BARI – Nonostante il Tar di Bari, con decreto monocratico, abbia di fatto bocciato e sospeso l’ordinanza regionale che chiudeva le scuole, e nonostante il Ministro Azzolina sia intervenuta più volte per bacchettare e chiedere un cambio di rotta al Governatore, la Regione Puglia è ancora convinta della bontà di quella sua scelta: a scuola – a suo avviso – al momento è meglio non andare. Per questo ha chiesto e ottenuto un anticipo al 18 novembre dell’udienza camerale del TAR Bari per la decisione della sospensiva contro quell’ordinanza della discordia risalente al 27 ottobre scorso.
Nella Camera di Consiglio si discuterà della conferma del decreto monocratico che ha sospeso l’ordinanza regionale. Decreto per il quale hanno esultato i gruppi di genitori che hanno avanzato ricorso (di cui uno difeso dall’avv. Pietro Quinto e un altro dall’avvocato Alberto Pepe) oltre al Codacons difeso dall’Avv. Luisa Carpentieri.
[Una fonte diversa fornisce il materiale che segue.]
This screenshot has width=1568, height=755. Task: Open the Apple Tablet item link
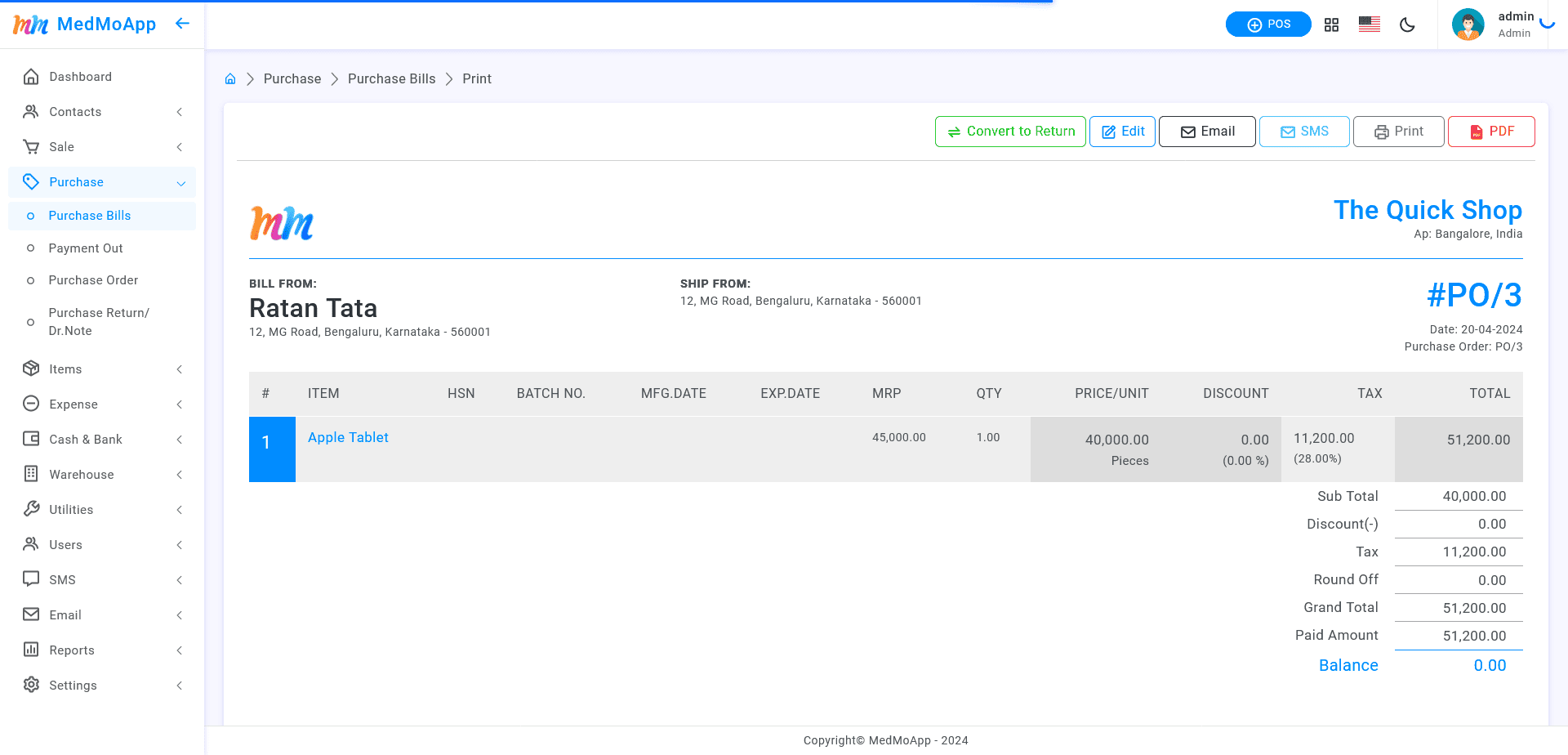348,438
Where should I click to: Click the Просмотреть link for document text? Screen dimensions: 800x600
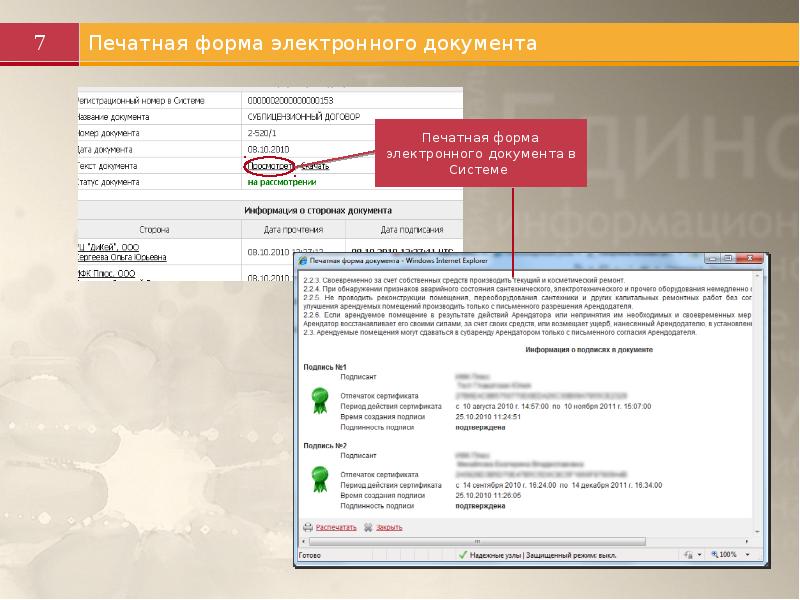tap(269, 166)
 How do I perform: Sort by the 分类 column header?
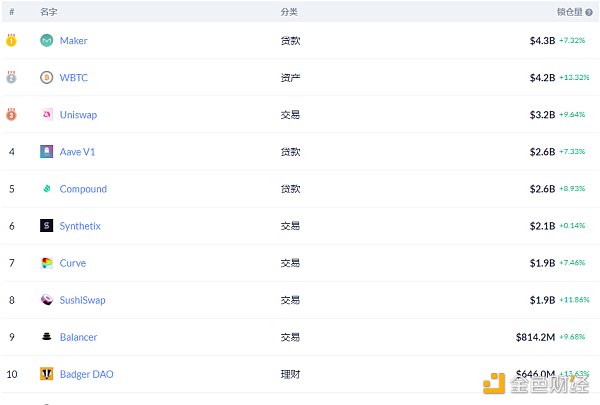[289, 12]
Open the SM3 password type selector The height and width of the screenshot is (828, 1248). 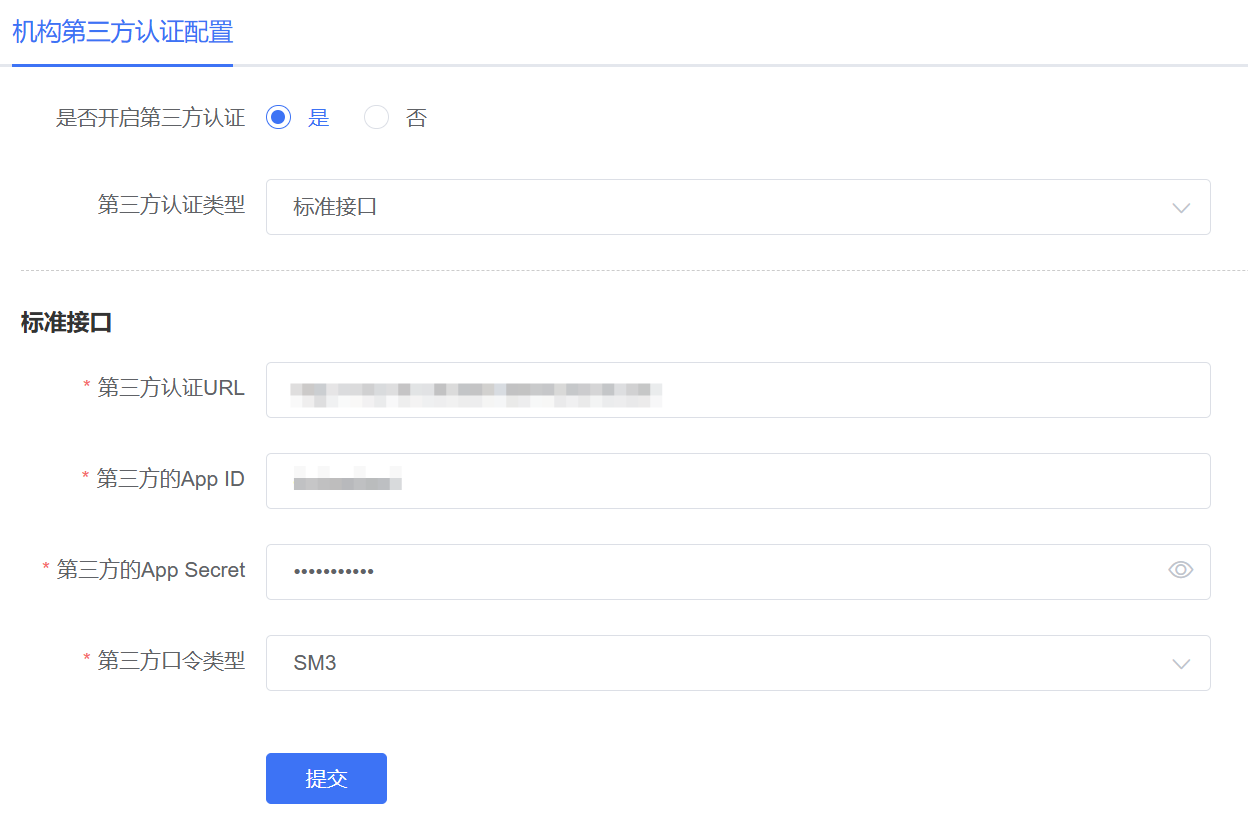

Nei vari ricorsi presentati si sottolineava l’inadeguatezza, sotto un profilo logico e giuridico, di una ordinanza più restrittiva di quanto previsto dall’ultimo Dpcm che consente la didattica in presenza anche nelle zone classificate al massimo rischio (zone rosse). A questo – hanno motivato i legali dei ricorrenti – si aggiunge la materiale impossibilità di assicurare a tutti gli alunni un servizio didattico a distanza adeguato.
Il Presidente Emiliano, pur dando esecuzione al decreto del TAR, con un’altra ordinanza ha consentito poi la didattica in presenza, lasciando però ai genitori la libertà di decidere ciascuno per i propri figli se usufruirne o no. Certo, dunque, della bontà del suo operato, e forte di una pronuncia del Tar Campania che ha respinto ricorsi assimilabili a quelli presentati in Puglia, Emiliano è ancora convinto a dimostrare la bontà della sua scelta originaria proprio nella prossima udienza.
Per l’avvocato Alberto Pepe, “la richiesta di anticipazione della stessa rischia di rivelarsi processualmente inopportuna. “Ed infatti -spiega- l’eventuale impugnazione innanzi allo stesso TAR anche della seconda ordinanza del Presidente Emiliano da parte dei ricorrenti, comporterebbe l’assenza dei termini a difesa per le parti nel corso dell’udienza (anticipata) del 18/11 e, conseguentemente, l’obbligo giuridico da parte dello stesso TAR di rinviare ulteriormente l’udienza, con il rischio che questo rinvio sia addirittura a data successiva a quella già inizialmente fissata dal Giudice amministrativo al 3/12”.
Intanto è il Ministro per gli Affari regionali, Francesco Boccia, a tentare di mediare tra governo e Regione per trovare una strada che possa permettere un avvicinamento delle posizioni tra il ministro per l’Istruzione Azzolina e il governatore Emiliano. Per quanto il tentativo sia ritenuto un inizio, al momento le posizioni restano distanti.
La Azzolina è determinata ad ottenere la revoca della seconda e ultima ordinanza che consente la didattica a distanza per quei genitori che non vogliono mandare i propri figli a scuola, mentre Emiliano non arretra di un passo.